## Project 3: Clustering

Assigned: Oct. 25
Due: Nov. 22 (Note: This is 4 weeks.)

Input: A file with a list of URL's.
Output: A division of the web pages into clusters, based on topic.

Implement the k-means clustering algorithm for web pages, based on the content of the pages.

The input is a set of web pages and a value of K, the target number of categories. The output is a division of the pages into categories, with a label on each of the categories. The label of category C is some word or words that appears often in the pages in C and rarely in the other pages.
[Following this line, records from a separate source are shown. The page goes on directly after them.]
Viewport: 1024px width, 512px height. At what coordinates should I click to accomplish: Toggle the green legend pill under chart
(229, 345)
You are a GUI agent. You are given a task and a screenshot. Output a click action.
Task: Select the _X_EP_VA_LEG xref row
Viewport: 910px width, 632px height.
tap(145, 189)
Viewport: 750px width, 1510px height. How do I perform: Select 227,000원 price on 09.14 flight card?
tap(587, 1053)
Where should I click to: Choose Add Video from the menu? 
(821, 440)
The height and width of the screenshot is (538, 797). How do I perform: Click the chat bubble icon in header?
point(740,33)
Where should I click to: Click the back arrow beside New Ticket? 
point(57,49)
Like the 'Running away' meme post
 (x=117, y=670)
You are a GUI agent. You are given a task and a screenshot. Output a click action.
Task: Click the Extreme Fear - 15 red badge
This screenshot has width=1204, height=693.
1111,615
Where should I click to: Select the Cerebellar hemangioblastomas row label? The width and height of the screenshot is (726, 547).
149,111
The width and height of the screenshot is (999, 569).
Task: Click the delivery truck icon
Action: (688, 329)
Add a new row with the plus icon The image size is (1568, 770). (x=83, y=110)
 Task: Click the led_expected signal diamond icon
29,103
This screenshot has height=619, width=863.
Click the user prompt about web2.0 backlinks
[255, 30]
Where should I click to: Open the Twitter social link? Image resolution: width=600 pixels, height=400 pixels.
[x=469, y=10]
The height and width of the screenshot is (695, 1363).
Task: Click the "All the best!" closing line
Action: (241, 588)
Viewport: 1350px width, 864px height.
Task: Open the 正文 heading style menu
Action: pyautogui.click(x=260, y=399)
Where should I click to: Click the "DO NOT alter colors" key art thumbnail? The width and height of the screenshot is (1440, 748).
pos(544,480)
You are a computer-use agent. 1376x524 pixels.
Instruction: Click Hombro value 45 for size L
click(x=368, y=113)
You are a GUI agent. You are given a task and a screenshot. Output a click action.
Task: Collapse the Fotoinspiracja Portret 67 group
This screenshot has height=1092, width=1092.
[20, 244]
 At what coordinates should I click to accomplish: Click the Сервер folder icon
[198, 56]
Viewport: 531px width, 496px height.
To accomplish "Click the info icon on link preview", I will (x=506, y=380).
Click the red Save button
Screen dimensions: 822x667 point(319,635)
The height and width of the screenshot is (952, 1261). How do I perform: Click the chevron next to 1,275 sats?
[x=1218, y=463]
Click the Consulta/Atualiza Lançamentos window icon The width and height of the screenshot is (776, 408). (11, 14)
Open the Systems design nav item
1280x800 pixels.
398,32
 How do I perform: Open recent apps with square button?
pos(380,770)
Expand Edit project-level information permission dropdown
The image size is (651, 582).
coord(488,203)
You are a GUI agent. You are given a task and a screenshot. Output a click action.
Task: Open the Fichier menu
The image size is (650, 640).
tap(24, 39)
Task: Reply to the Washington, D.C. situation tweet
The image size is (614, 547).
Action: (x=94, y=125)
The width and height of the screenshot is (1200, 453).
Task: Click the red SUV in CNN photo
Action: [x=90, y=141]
The remaining details of the implementation are up to you.

### Experiment 1

Let K, M, and N be integers. Let us say that a query Q is "Google-ambiguous (K,M,N)" if it has the following properties:
• Q has at least K different meanings Q1 ... QK.
• Let S(Q,M) be the set of the first M pages returned by Google for query Q. Let SI be the subset of S where clearly Q has been "interpreted" with meaning QI. Then each SI has size at least N.

Find 3 separate queries Q that are Google-ambiguous (2,30,8). Run the two clustering algorithms on the set S(Q,30).

### Experiment 2

Find three other interesting sets of pages to partition, each of size at least 30. These can have more instances of the kinds of sets in experiment 1 or you can assemble these sets in some other way. The clustering problem on these sets should not be extremely easy. Run the algorithm on each of these three sets.

I would be particularly interested in this experiment in sets of pages that all deal with the same subject but are nonetheless clearly divided into two or more categories (e.g. pro-Kerry vs. pro-Bush descriptions of the election; reviews of some kind of merchandise vs. pages selling the merchandise; etc.). But I'm not requiring this because they may well be hard to find.